== EXERCISE BRIEF ==
Instruction for the entries below: return the part that opens with the line containing "Instruction: Click the" and closes with the line containing "Image resolution: width=533", exactly, and no pictures.

──────── THE DATA ────────

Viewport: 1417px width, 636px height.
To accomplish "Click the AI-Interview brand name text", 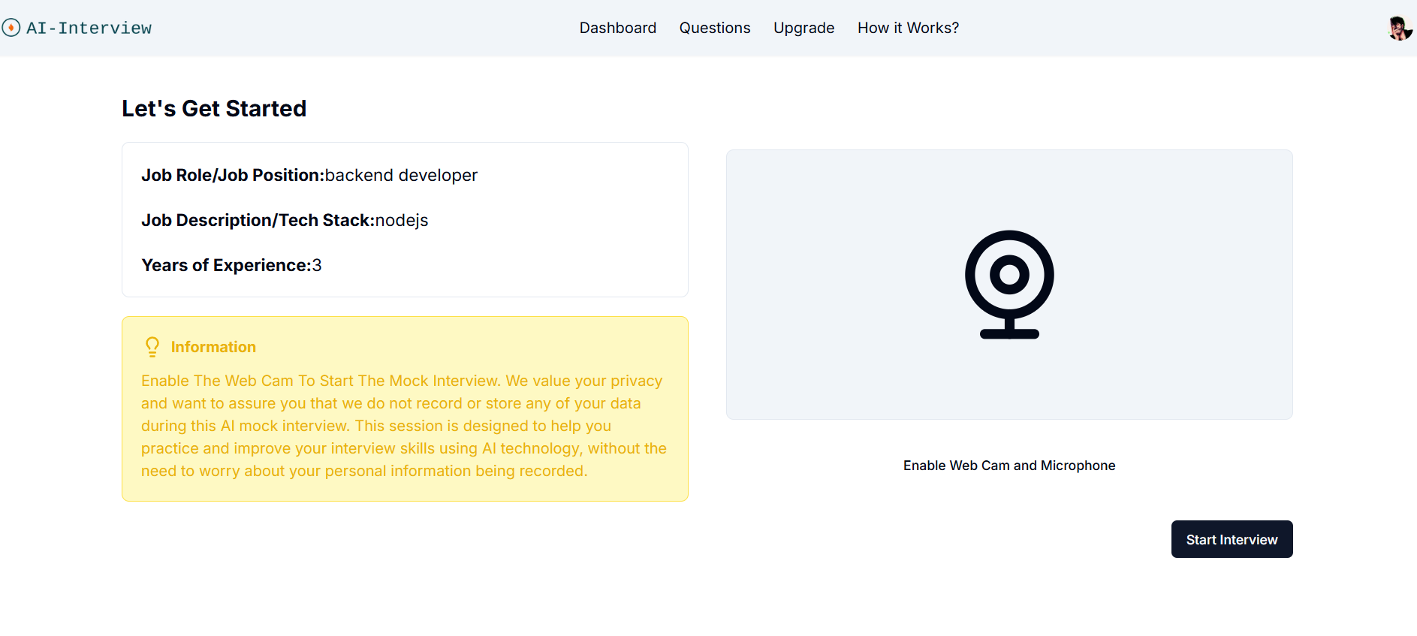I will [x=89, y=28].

────────
──────── THE DATA ────────

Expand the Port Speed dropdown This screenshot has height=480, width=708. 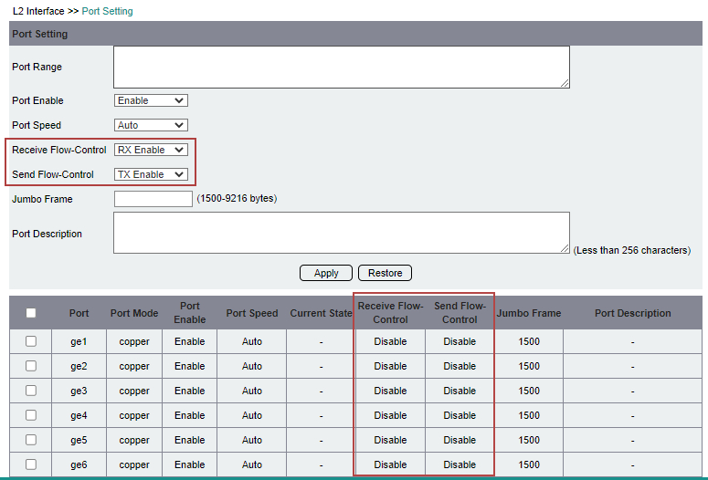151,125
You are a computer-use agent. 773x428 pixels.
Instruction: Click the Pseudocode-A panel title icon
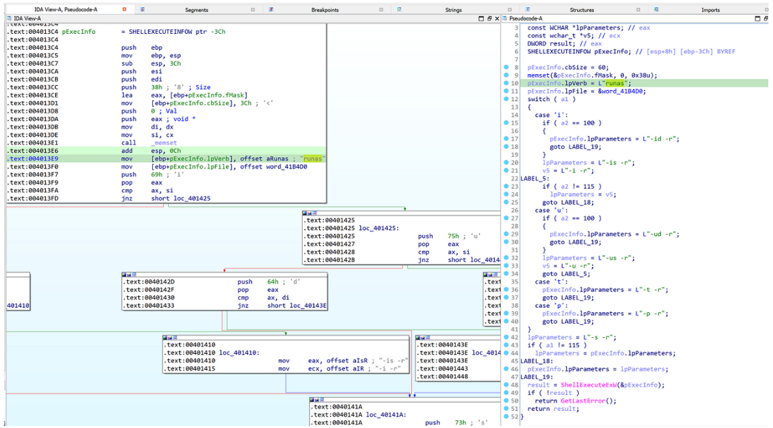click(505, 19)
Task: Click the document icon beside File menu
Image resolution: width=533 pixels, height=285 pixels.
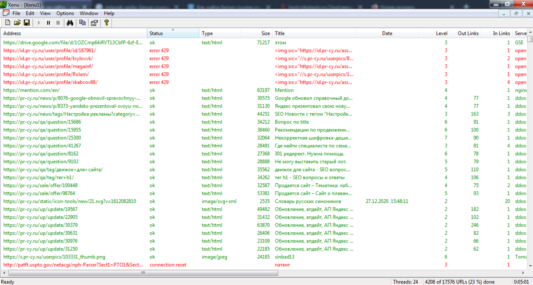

────────

== WRITTEN ANSWER ==
Instruction: Click the Pseudocode-A panel title icon
click(505, 19)
Task: Click the document icon beside File menu
Image resolution: width=533 pixels, height=285 pixels.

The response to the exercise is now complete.